EXERCISE DETAILS: Copy, exactly as written, the lines that begin at the one containing "Bookmark this page with the star icon" and end at the one containing "Task: Click the AWS logo to go home". Skip any pictures in the data below.
····················
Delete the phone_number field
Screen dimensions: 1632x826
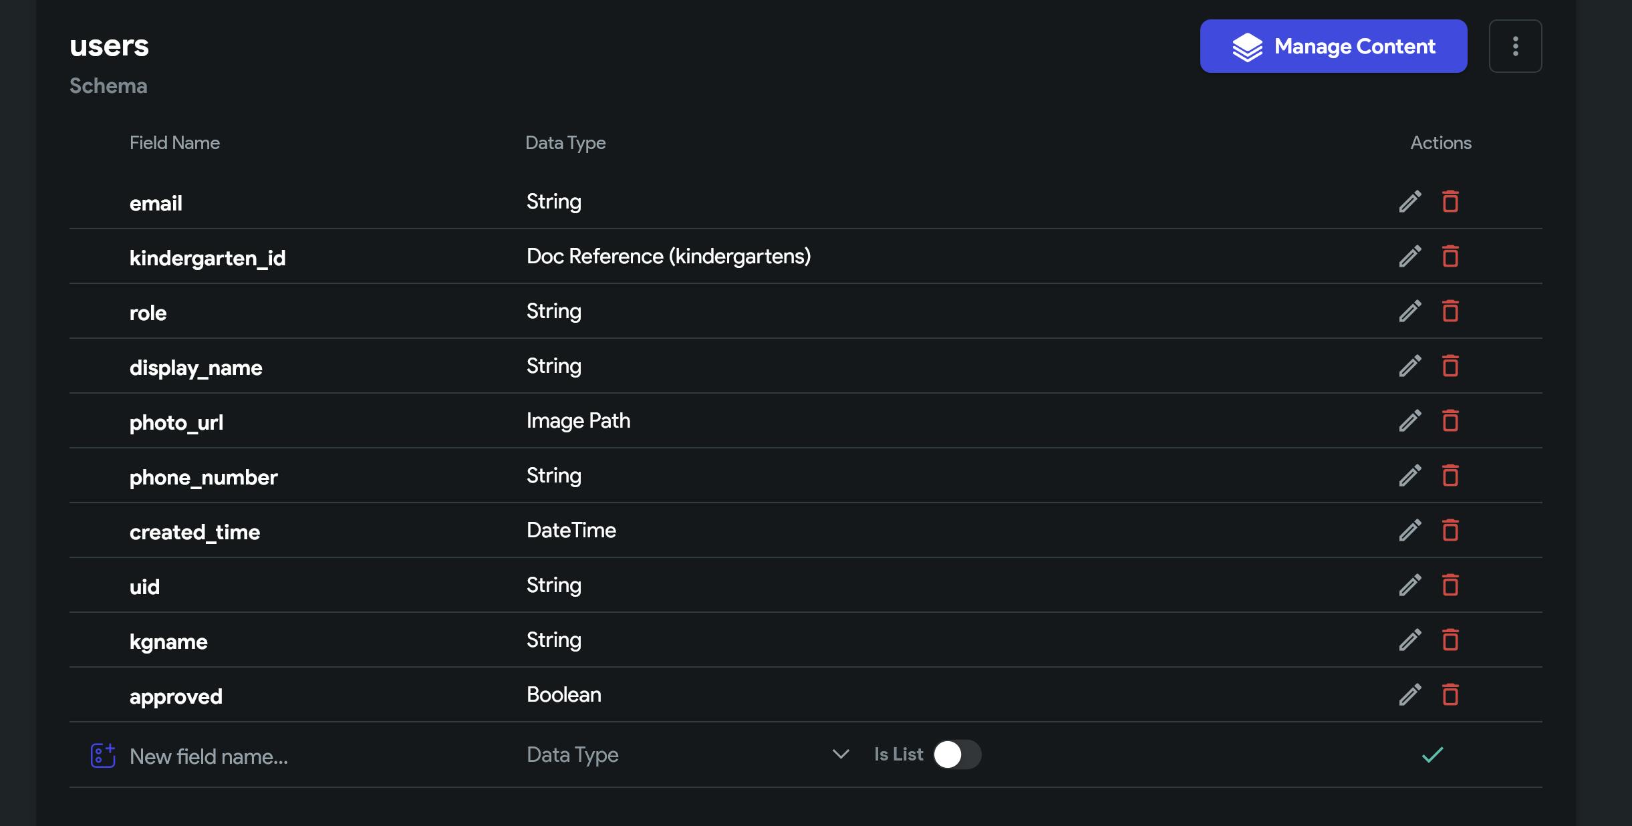coord(1450,476)
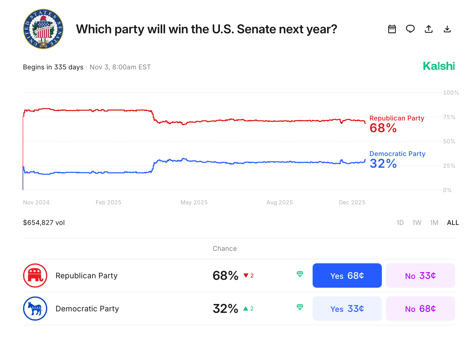Switch chart range to 1M
Image resolution: width=474 pixels, height=337 pixels.
434,223
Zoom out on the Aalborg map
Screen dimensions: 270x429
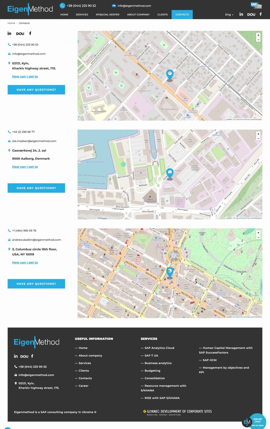point(258,138)
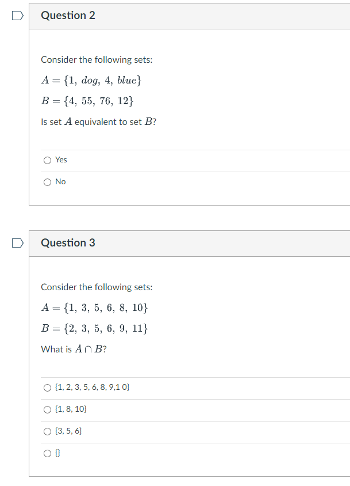Select the Yes radio button in Question 2
The height and width of the screenshot is (486, 350).
pos(47,160)
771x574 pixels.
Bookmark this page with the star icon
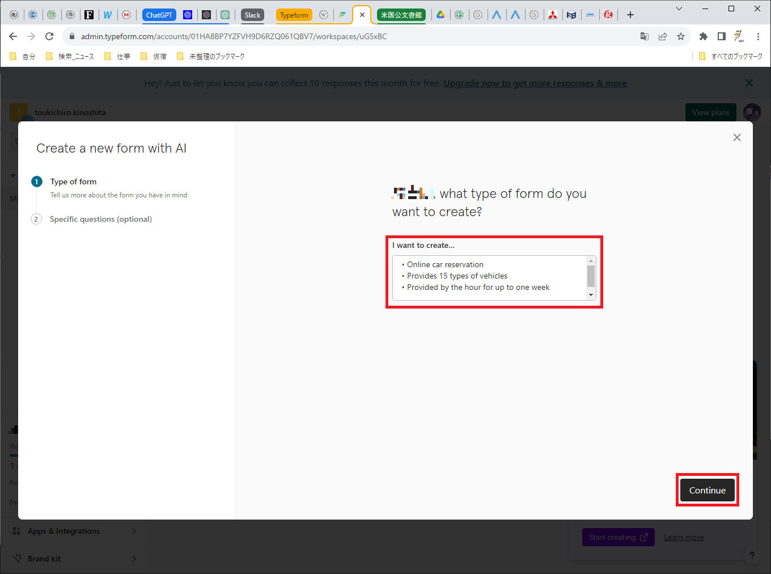pyautogui.click(x=680, y=36)
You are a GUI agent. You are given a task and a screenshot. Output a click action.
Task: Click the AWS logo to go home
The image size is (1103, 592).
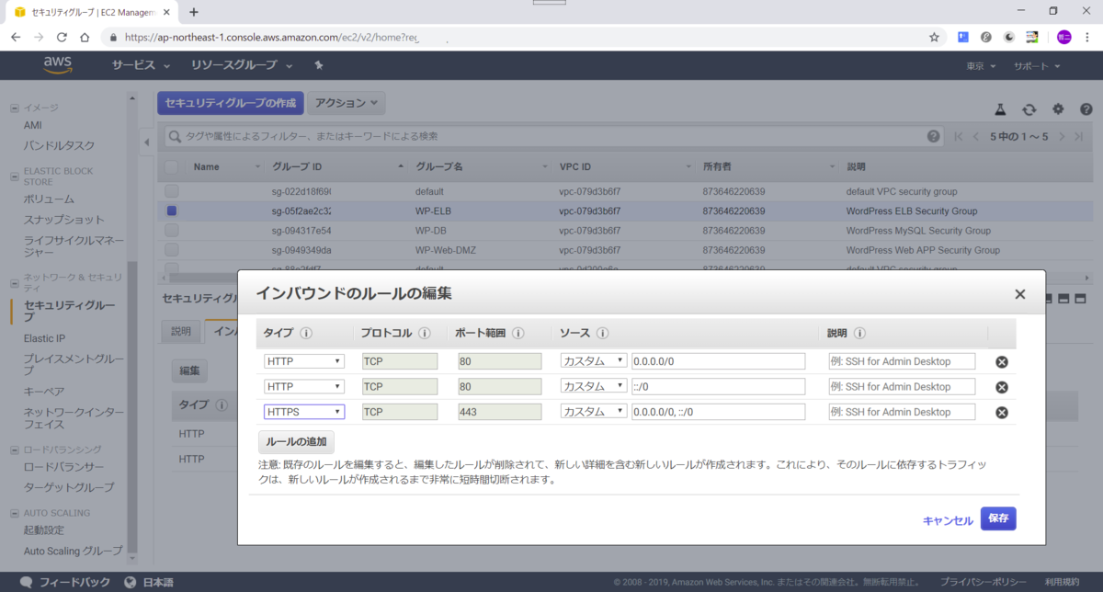click(58, 65)
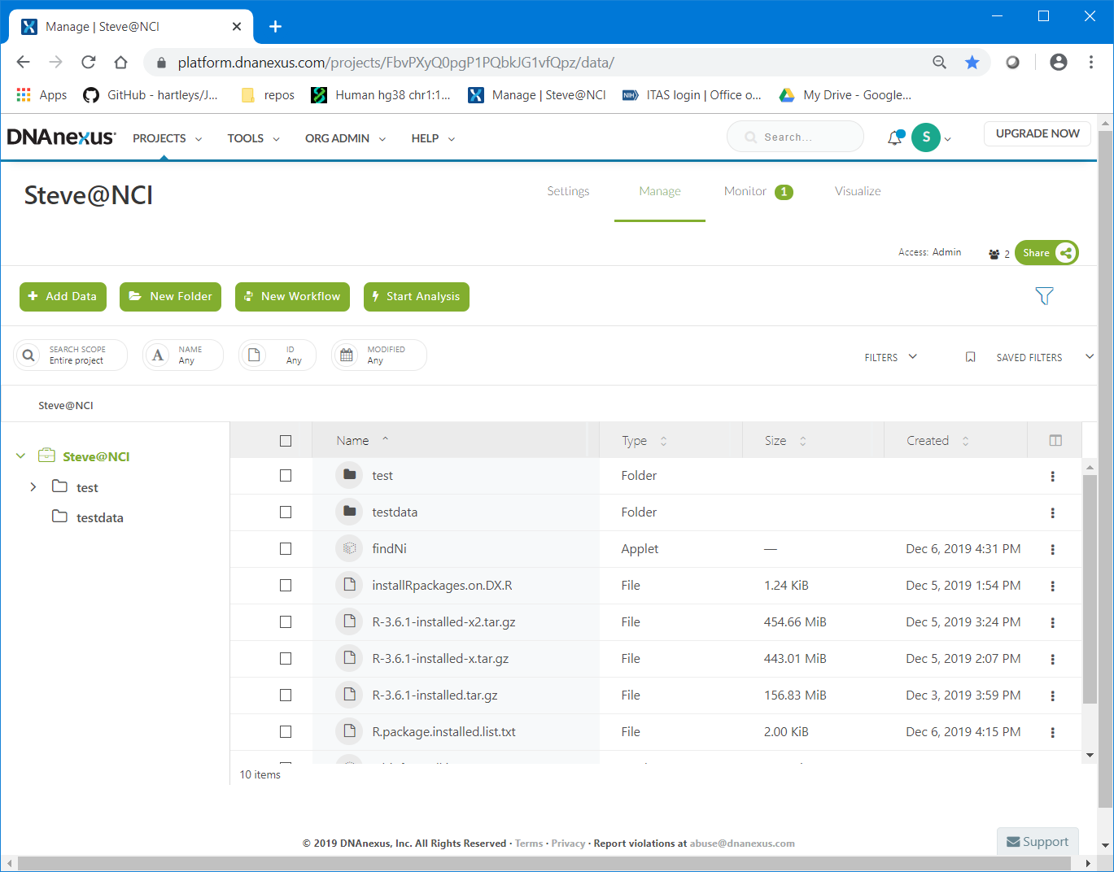
Task: Click the saved filters bookmark icon
Action: [x=970, y=357]
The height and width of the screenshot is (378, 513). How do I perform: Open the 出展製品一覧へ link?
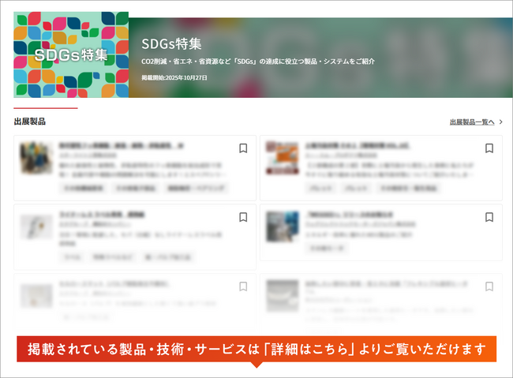(x=472, y=122)
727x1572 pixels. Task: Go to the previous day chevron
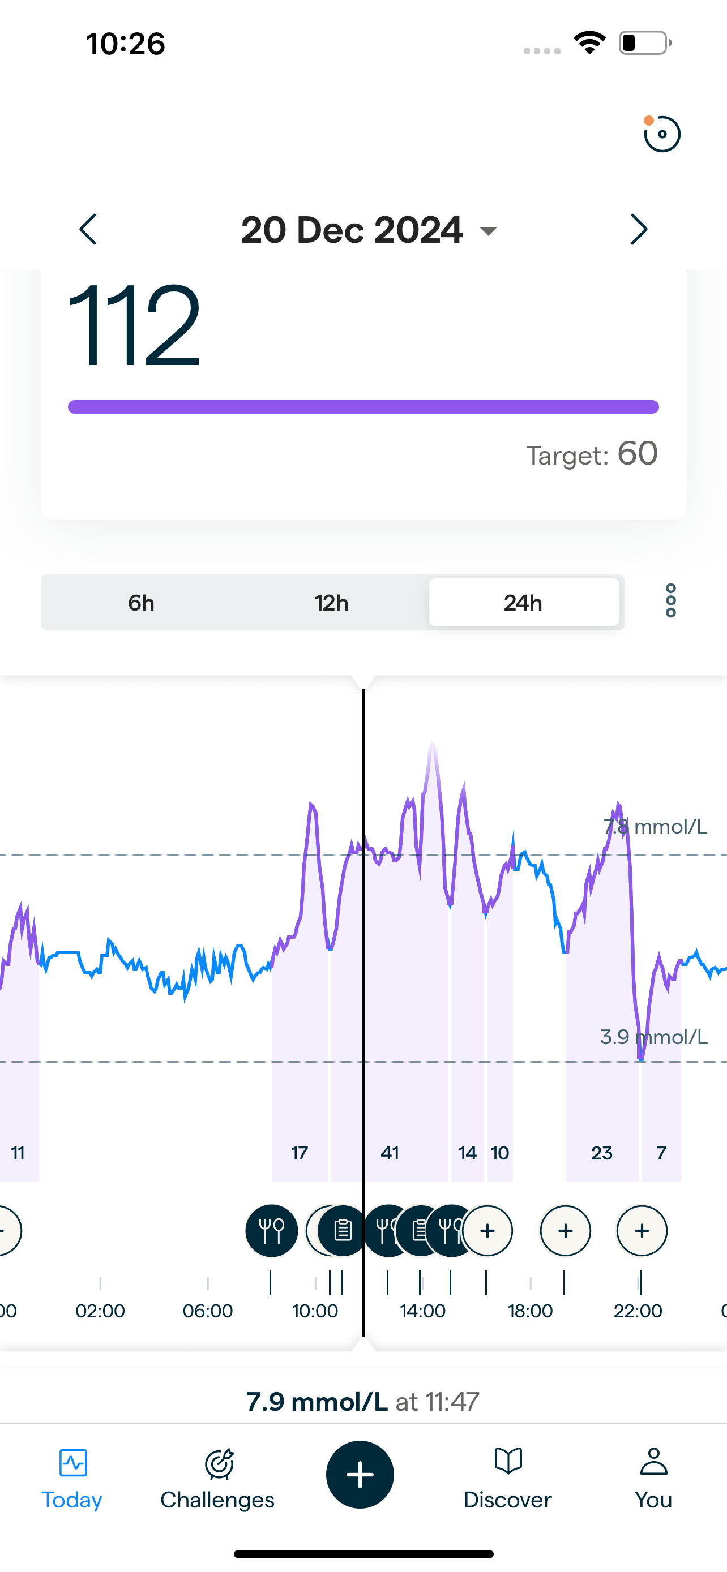click(88, 229)
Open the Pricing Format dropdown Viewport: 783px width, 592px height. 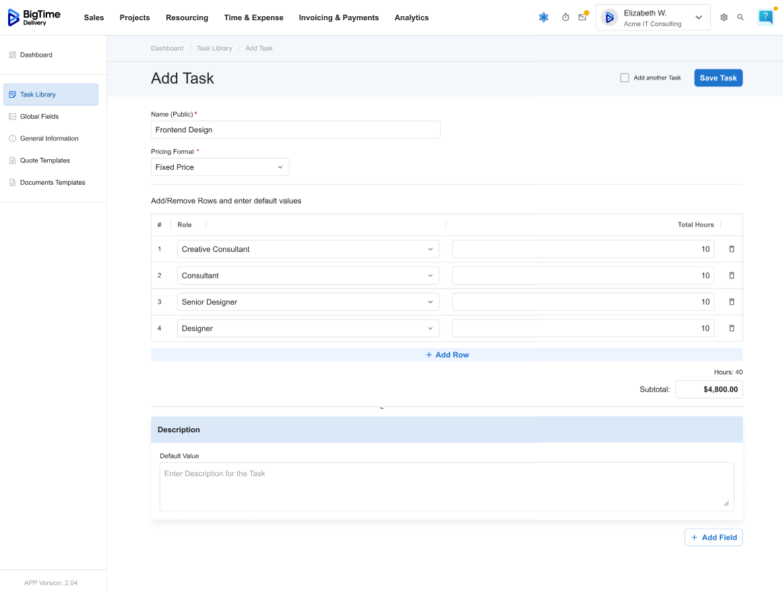coord(220,167)
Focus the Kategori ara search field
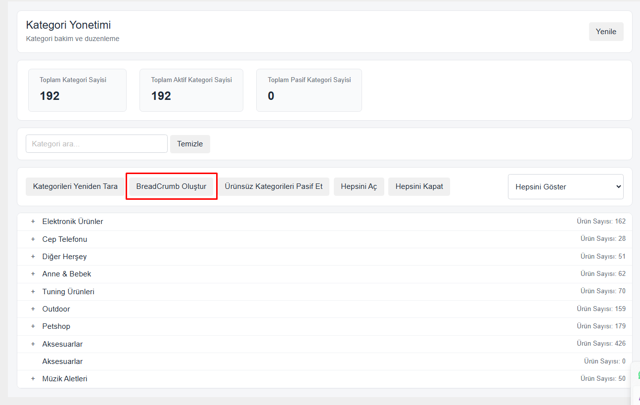Image resolution: width=640 pixels, height=405 pixels. [96, 144]
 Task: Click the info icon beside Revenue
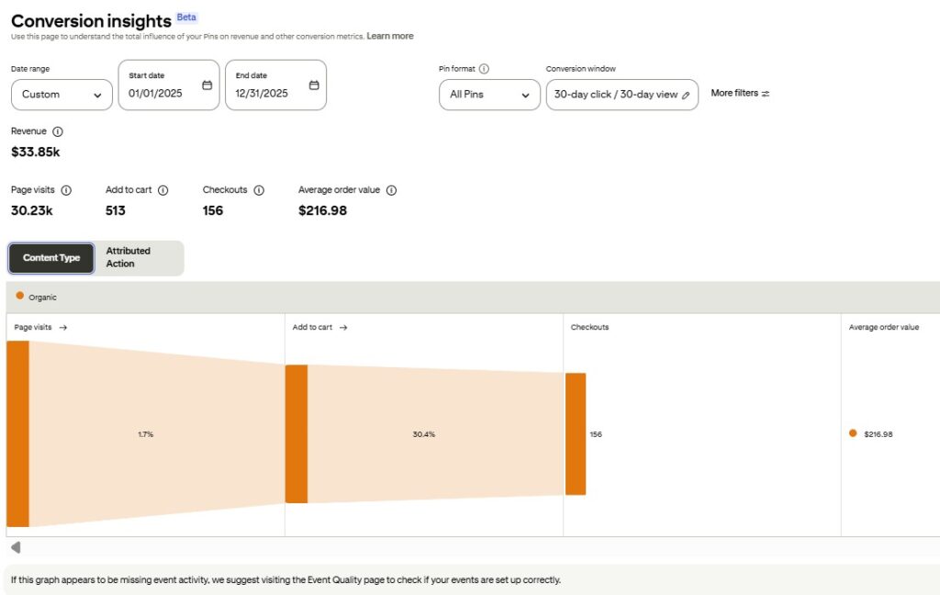[x=58, y=132]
····················
RESPONSE BELOW:
Bookmark this page with the star icon
pyautogui.click(x=680, y=36)
You are a GUI agent. You are given a task and a screenshot. Output a click action.
Task: Click the AWS logo to go home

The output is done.